What you should do:
Please find every line of the listing below where "pixels" occurs and copy it.

Provided material:

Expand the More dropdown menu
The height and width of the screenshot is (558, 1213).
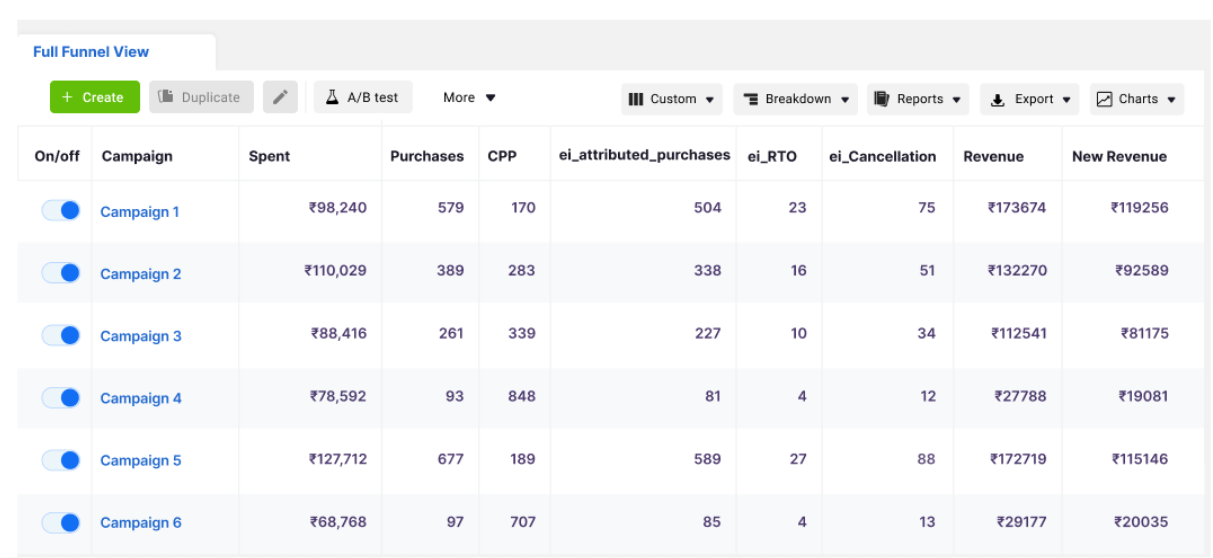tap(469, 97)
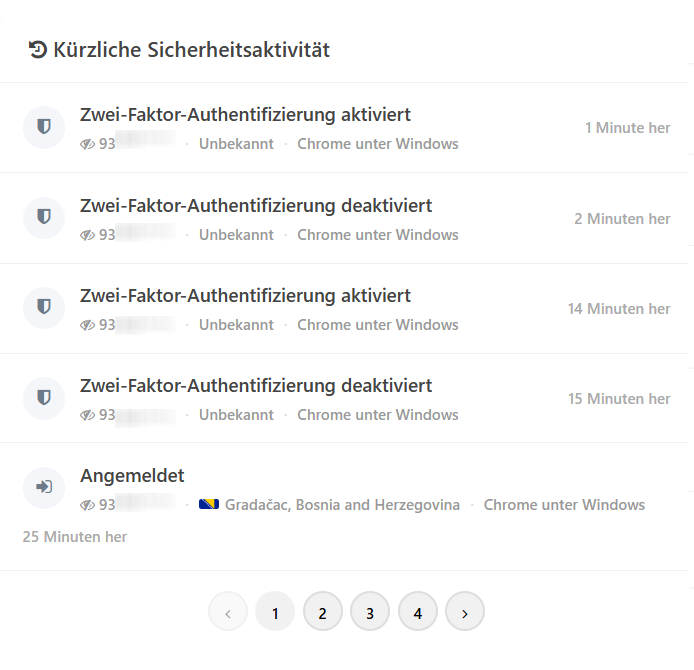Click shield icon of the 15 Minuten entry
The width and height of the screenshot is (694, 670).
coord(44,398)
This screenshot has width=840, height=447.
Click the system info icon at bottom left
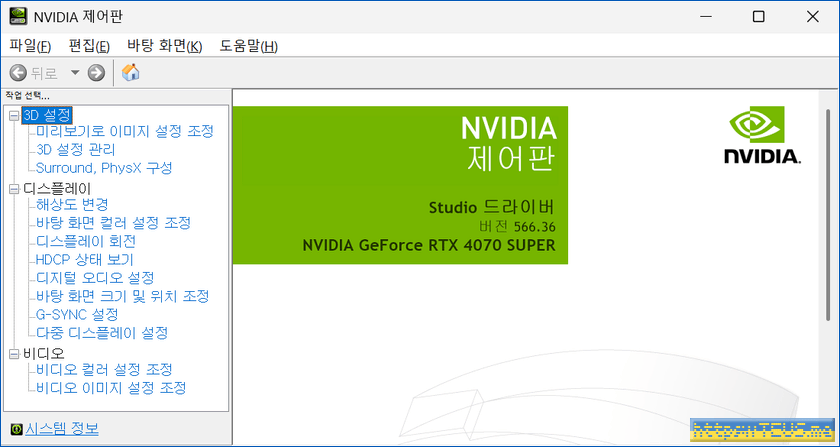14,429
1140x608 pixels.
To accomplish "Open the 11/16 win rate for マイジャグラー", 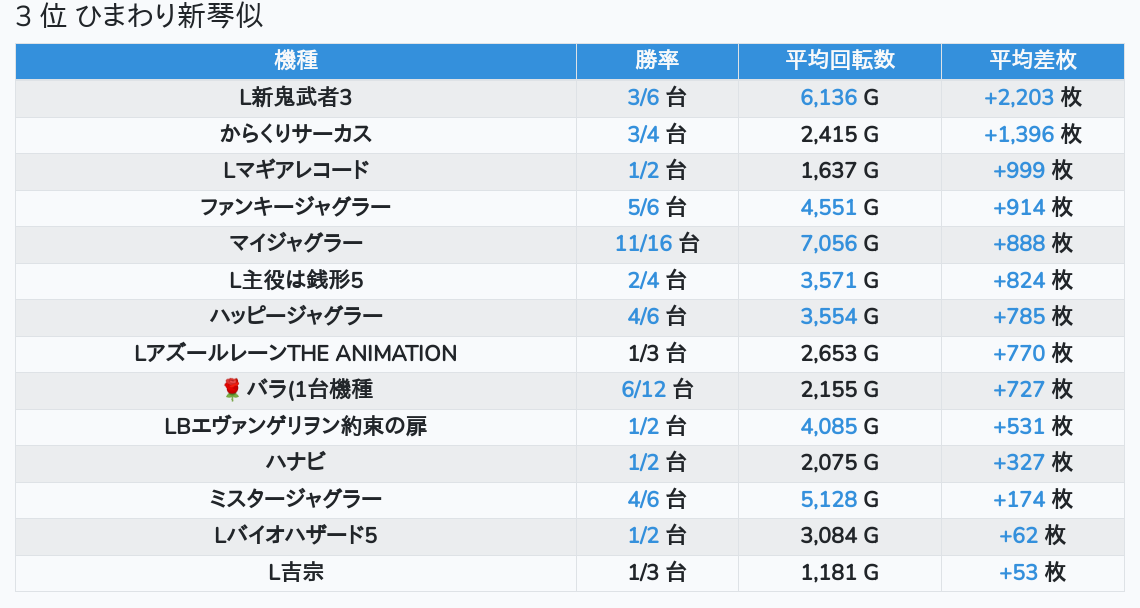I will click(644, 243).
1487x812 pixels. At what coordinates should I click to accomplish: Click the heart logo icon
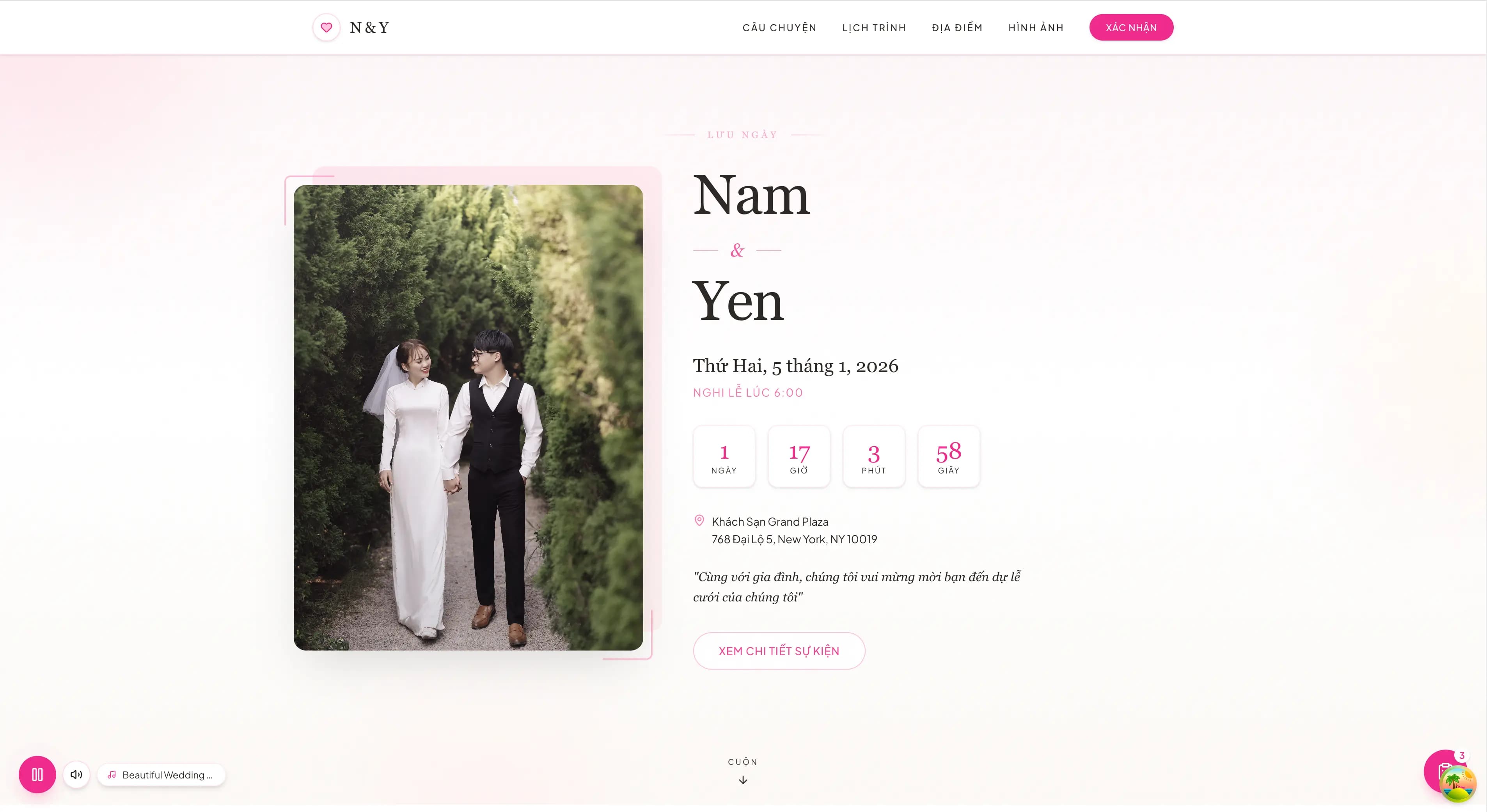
--
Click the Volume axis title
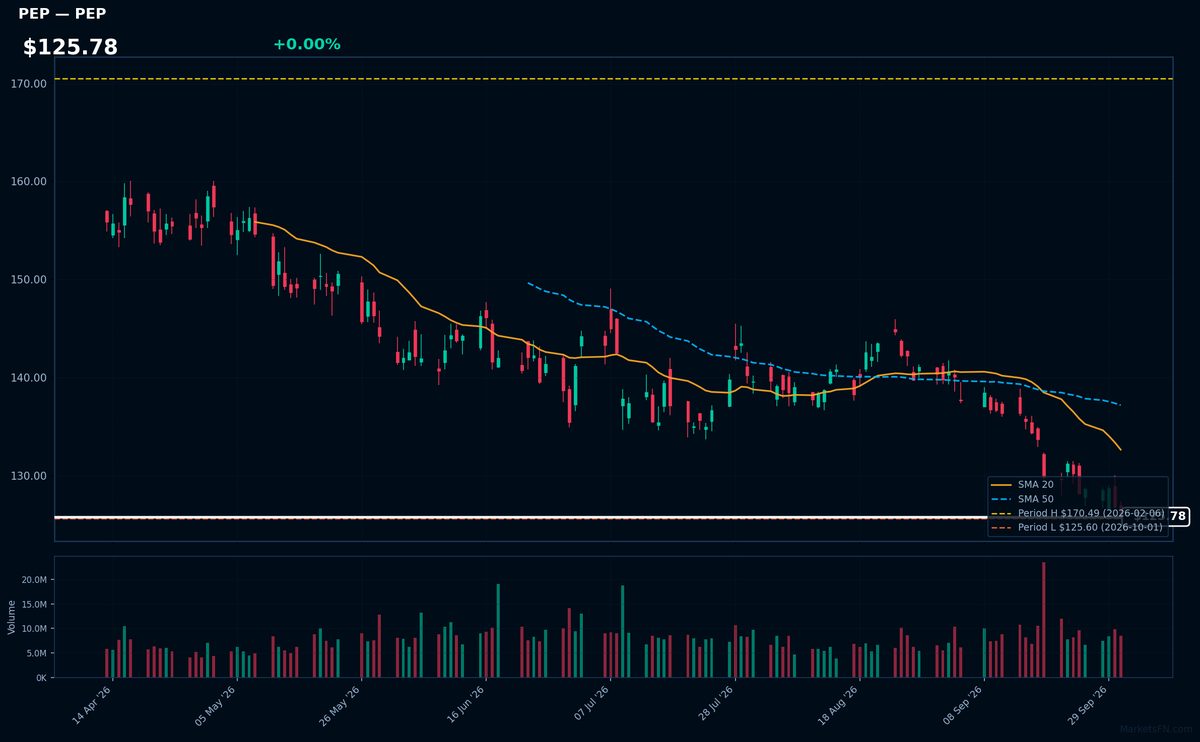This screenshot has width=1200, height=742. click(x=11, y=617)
...
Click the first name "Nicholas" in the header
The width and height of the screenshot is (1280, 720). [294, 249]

Your response:
1140x608 pixels.
1487x812 pixels. At what coordinates should I click to accomplish: Click the heart logo icon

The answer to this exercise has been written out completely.